I got all cons and no pros. Becoming an anhedonic eneuch is not my idea of a succesful treatment. On top of that, I may never have children, since I doubt the state of my poor tests can be very healthy for my fertility. Low thyroid and low testosterone are serious conditions, not just minor side effects and I DO feel the effects from these conditions, but hopefully that will be treated sucessfully in the coming months if my internist would spend less time asking me whether I hear voices and more time treating my actual problems(I had a very bad consultation with an internist last thursday).
With regards to hormones and weight gain, despite the fact I've gained almost 40 pounds, I'm not actually overweight. I have more belly fat, that is true, but before meds, I was actually underweight weighing 54 kilos at 173 cm.
Back in the day when I was mildly depressed I told a girlfriend of mine that having negative emotions was better than no emotions.
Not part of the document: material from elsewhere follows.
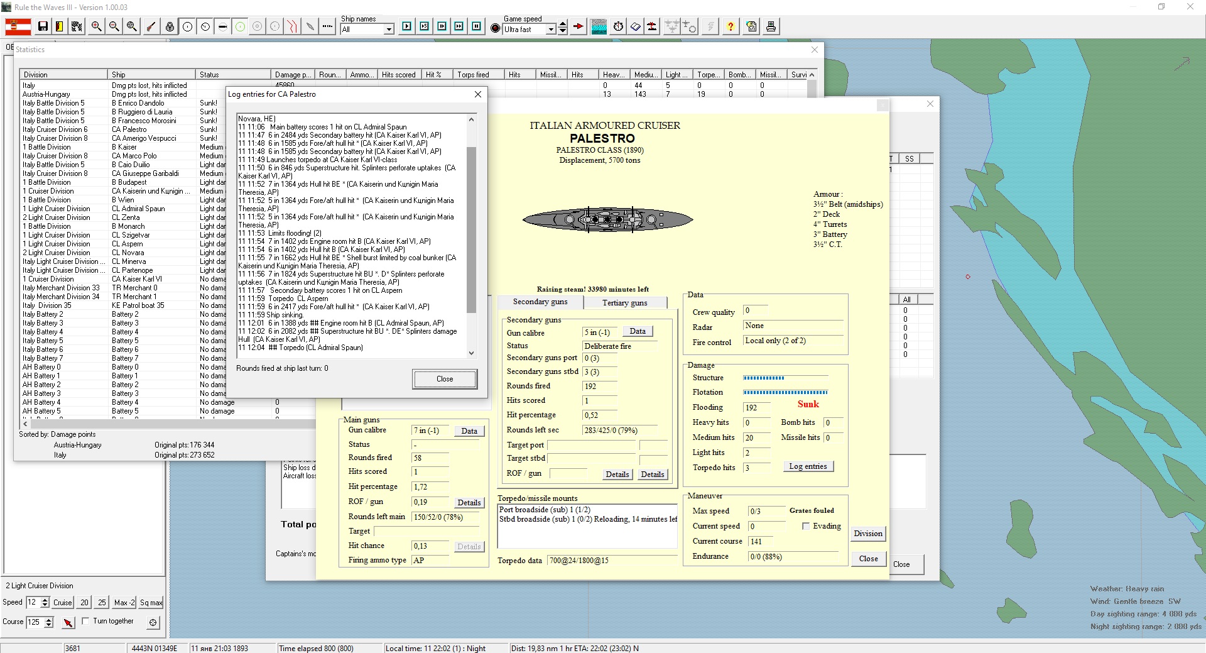Image resolution: width=1206 pixels, height=653 pixels.
Task: Click the stopwatch icon in the toolbar
Action: coord(618,26)
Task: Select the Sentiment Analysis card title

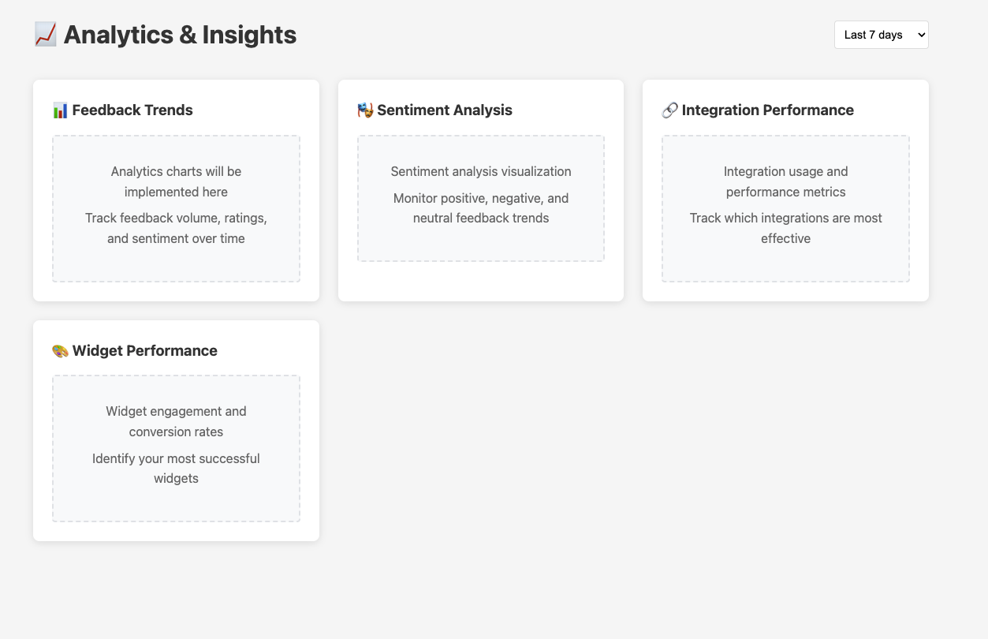Action: pos(445,110)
Now that I've experienced that, I completely agree. I miss passion, energy, anger, fear, joy, sadness compared to this emotional dulling called anhedonia or apathy, or whatever we may call it.
with regards to whether or not you should go an SSRI for anxiety, I really cannot give you any help. My own experience have been a complete catastrophy, but there are other succes stories. I find solaray magnesium citrate to be has good for tension as any SSRI and that GABA enhancing meds create an emotional stability far more likeable compared to the mental dulling of the SSRI's. Is the anxiety because of meds, reactional or part of your psych problems right now?